Zurbarán aprovecha el contacto con parientes emigrados a México y Perú para montar un floreciente negocio de exportación de pinturas, destinadas a decorar las iglesias coloniales. Cuando una escena determinada tiene éxito comercial, sus ayudantes la simplifican para abaratar el precio y la reproducen una y otra vez, prácticamente en serie. La rentabilidad de este sistema compensa la inevitable merma de calidad. En América, además, todo lo que provenga de la metrópolis goza de un gran prestigio, y los clientes no tienen a mano una obra autógrafa del maestro con la que comparar la producción de su taller.
El secreto del éxito de Zurbarán radica en su aparente sencillez, en su habilidad para sacralizar lo cotidiano, que sintoniza muy bien con la mentalidad de los ascetas del Siglo de Oro. Es el momento de “hallar a Dios en todas las cosas”, como predica Ignacio de Loyola, un Dios que anda “entre los pucheros y las ollas”, como escribe Teresa de Jesús. Zurbarán, que es un virtuoso del bodegón, incorpora objetos de uso diario a sus composiciones de tema sacro, detalles que acentúan la humanidad de sus protagonistas sin restarles un ápice de solemnidad.
En busca de oportunidades, el extremeño parte de nuevo hacia la capital, donde pasará los últimos años de su vida.
En 1634, Zurbarán emprende un breve viaje a Madrid para participar en la decoración del nuevo palacio real del Buen Retiro. Allí conocerá a Velázquez y a otros artistas de la corte, como Vicente Carducho, Juan Bautista Maíno, Eugenio Cajés y Antonio de Pereda.
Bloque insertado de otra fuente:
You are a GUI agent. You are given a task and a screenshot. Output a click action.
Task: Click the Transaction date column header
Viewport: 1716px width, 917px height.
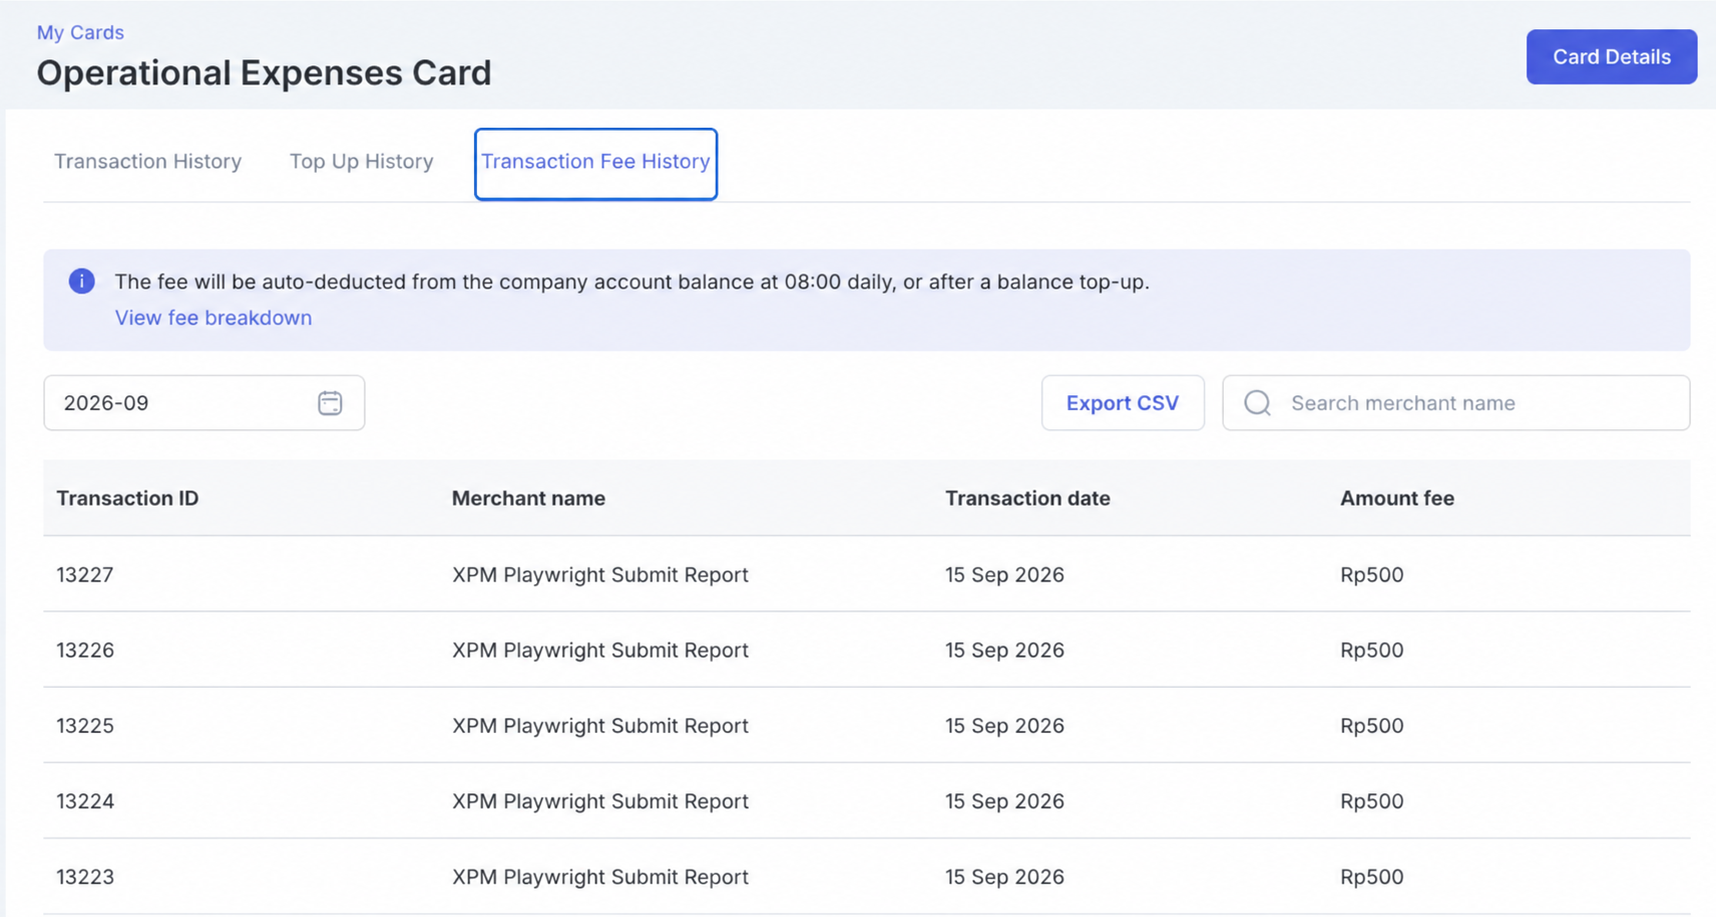tap(1027, 498)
Bajo su influencia, suaviza su estilo, abandona el tenebrismo y apuesta por colores más tenues.
A su regreso, con todo desparpajo, Zurbarán se referirá a sí mismo como “pintor de Su Majestad”, una táctica publicitaria que le asegura un número creciente de encargos fuera de las murallas de Sevilla. Todo parece sonreírle, hasta que la epidemia de peste de 1649 le arrebata a su hijo Juan, también pintor. Sevilla pierde casi la mitad de su población, y, con ella, el optimismo y la prosperidad. En busca de oportunidades, el extremeño parte de nuevo hacia la capital, donde pasará los últimos años de su vida.
Profeta en otras tierras
Su arte ya no está tan de moda. Ahora hace furor Murillo, con sus vírgenes dulces y delicadas, con ese preciosismo suyo que anticipa el Rococó. Él y Velázquez acaparan, durante dos siglos, la mayor parte de los elogios de los críticos. Algunos conventos ponen sus Zurbaranes a la venta, pero la mayoría llega a manos privadas por caminos más tortuosos.
La invasión napoleónica de 1808 alimenta el mercado –negro– del arte con un aluvión de obras de Zurbarán, especialmente de la primera etapa, la tenebrista. El pretexto, crear un museo para José Bonaparte, que no llegó a hacerse realidad. Los soldados saquean los monasterios y se enamoran de sus Zurbaranes. Les gusta su estilo sobrio y conciso, el aire masculino, casi militar, de sus monjes. Paradójicamente, el expolio francés contribuye a aumentar la fama y el prestigio del artista, que pronto se extienden a toda Europa y crecen, de rebote, también en España.
La segunda oleada de fans de Zurbarán surge a raíz de la ley de desamortización de Mendizábal, en 1836. El pintor Pedro de Madrazo se lamenta amargamente del perjuicio que esta medida supone para el patrimonio nacional, que cae rápidamente en manos extranjeras: “¿No podrían destinarse esos conventos que van a sufrir la dura ley a museos? [...] Tal vez llegará la época en que para estudiar a Murillo y Zurbarán tengamos que recurrir a las galerías y casas de campo de los contornos de Londres”.